Or, at least, that’s what I thought, until she did exactly that during class. Her phone number was connected to iMessage on her laptop, and since I used an iPad with a keyboard to do homework for my other classes, I was getting the text popups on my screen just like she was.

hey, it’s me, the girl sitting next to you
thanks for giving me your number

I glanced over and saw her flash a grin in my direction.

yeah, no problem, though i might not be much help in the homework department. i usually have to teach myself this stuff every night after class.

maybe we should study together then?

My heart went back into overdrive. I had never met a girl this forward. Hanging out with a new female friend had always been about reading the situation, finding the right way to ask that wasn’t pushy, and then, if I was possibly interested in pursuing something more than friendship, asking in a way that didn’t put all of my cards on the table and that also didn’t make her feel uncomfortable.

Navigating the politics on a new friendship even with guys had always been difficult for me, but Kelly had completely taken the reins on this one. Of course I wanted to hang out with her, even if all we did was discuss graphing bell curves or whatever the hell the professor was going on about.

sure, that sounds like a great idea

Cool, my place then around 7?
i live right off campus

What in the world was going on? I was practically a stranger to her, right? How was she not uncomfortable with inviting some random guy from her class to the place where she lived? I liked to think of myself as a pretty decent person, but there’s no way that she could’ve known that, right? Hoping that I wouldn’t turn into some creepy stalker felt like a risky thing to bet on for an attractive girl. Heck, should I be worried about her being some kind of stalker?

yeah, just send me the address and i’ll be there

looking forward to it! can’t wait for you to meet my roommate, too
i think you’ll like her

Her roommate? This was getting more and more mysterious, but as much as the more paranoid side of me tried to raise flags, it just didn’t feel wrong. Quite the opposite, in fact.

When she sent the address over, I looked it up, and it turned out she lived in a popular apartment complex that a few of my friends also lived in. It was one of those places that wasn’t right off of campus, but rather, was just far enough away to need to either drive or take the bus. The closer complexes were almost all where the kids with rich parents lived.

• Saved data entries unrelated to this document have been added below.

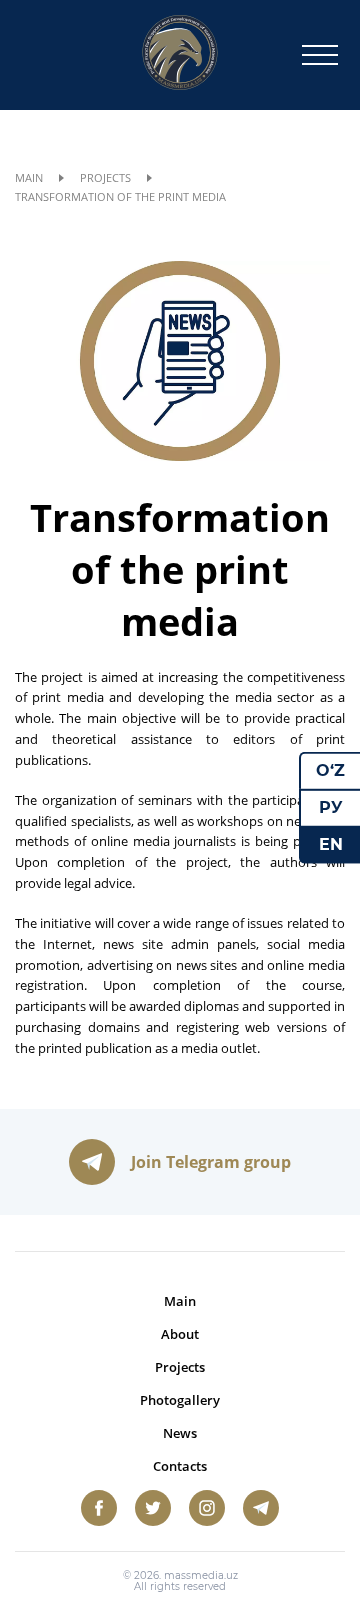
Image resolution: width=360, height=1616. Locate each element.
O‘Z (330, 770)
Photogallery (180, 1400)
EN (331, 843)
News (180, 1433)
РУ (331, 807)
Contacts (180, 1466)
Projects (105, 177)
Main (29, 177)
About (180, 1334)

My apartment was a couple blocks out from Kelly’s, so rather than drive, I decided to walk there. It gave me a little time to think about how to handle my interactions with her outside of the classroom, but I’d been adjusting to that all day since we hadn’t really stopped texting since we exchanged numbers. I wished I better understood this weird relationship we’d formed, but it felt weird to ask the questions I was thinking, so I kept my mouth shut.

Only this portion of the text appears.